In reality, it was not the parting with Teddy and the baby which had tried her most, nor even the straining clasp of Flossie’s thin arms about her neck, but the sad patience on her father’s face, and the unsteadiness in his voice when he had said to her⁠—

“I wish you could have stayed on at home for a while, Gertrude; it is lonely having you go away.”

“Let me stay, father,” she had cried. “I will wire from Nine Springs to headquarters that I can’t come back.”

“No, no, child; it would never do⁠—⁠your mother wouldn’t like it,” he answered; and nothing that she could say would move him. Only when she had boarded the cars, and been carried from his sight, the weary patience of his look remained in her memory to haunt her.

Her father was a broken man, she knew; the shock of the double bereavement and his severe sickness had undermined a constitution already worn down by hard work and rough living. If only she could have stayed at home to cheer him with her presence how thankful she would have been! But Mrs. Lorimer had willed it otherwise, and in that house it was the mother who decided everything.

There was a wait at Lytton when they changed cars again; and afterwards, on the run to Bratley, Gertrude was wondering, with a little trepidation, how Nell would meet and greet her.

Nell was a dear good girl, of course; hard-working, devoted, and self-sacrificing to a most extraordinary degree. But she was not refined or elegant in her manners, and her fearful old clothes added to her awkwardness. Suppose she should rush out from the office with a loud impulsive greeting when the cars stopped, how Dr.

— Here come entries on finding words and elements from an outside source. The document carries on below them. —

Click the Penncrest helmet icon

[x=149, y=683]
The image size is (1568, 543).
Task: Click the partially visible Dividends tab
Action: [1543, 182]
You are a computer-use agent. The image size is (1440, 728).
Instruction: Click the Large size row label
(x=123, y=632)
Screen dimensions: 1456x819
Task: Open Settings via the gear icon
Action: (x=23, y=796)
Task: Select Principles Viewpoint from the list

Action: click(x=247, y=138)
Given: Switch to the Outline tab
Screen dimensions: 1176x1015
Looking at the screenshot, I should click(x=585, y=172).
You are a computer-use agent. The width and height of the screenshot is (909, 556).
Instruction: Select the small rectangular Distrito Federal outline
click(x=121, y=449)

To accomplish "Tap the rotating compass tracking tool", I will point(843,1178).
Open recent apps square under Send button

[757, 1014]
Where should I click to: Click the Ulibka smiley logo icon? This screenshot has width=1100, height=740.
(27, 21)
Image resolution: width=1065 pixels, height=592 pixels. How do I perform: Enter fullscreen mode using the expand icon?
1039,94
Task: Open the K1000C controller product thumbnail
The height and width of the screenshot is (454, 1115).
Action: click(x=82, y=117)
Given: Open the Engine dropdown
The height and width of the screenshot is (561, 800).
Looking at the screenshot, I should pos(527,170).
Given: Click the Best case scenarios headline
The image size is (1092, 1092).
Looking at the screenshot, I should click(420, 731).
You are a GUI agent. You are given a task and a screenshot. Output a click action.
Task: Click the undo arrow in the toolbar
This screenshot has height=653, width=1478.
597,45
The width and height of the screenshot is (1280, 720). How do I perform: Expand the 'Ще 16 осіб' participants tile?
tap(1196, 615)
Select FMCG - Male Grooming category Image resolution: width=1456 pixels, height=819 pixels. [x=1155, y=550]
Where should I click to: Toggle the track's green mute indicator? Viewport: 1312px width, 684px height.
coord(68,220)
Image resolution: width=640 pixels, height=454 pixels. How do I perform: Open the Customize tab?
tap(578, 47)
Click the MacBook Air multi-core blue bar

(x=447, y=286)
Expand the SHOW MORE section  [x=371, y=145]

Russell would stare and wonder!

Gertrude shivered at the mere thought of such a thing; then reviewed Nell by the mental pictures taken during the time she was at Lorimer’s Clearing, doing two people’s work in a house of invalids. Nell’s hair had always been rough, her face not invariably clean, while her clothes! But Gertrude shrugged her shoulders and tried not to think of it at all, only the worst of it was, the more she tried the less was she able to banish the subject from her mind, until at length it became such absolute torture that beads of perspiration came out on her brow.

Dr. Russell, looking at her now and then with a grave, intent gaze, wondered at her secret agitation; but it is probable that he would have wondered still more if he had known its cause, for Gertrude did not look like a girl who would be influenced by a littleness of this description; but then, every heart has its own feelings, which no outsider can even guess at.

The cars slowed down at Bratley, and, holding Sonny in her arms, Gertrude rose from her seat and went out on to the rear platform. Dr. Russell was close behind her, laden with bags and bundles.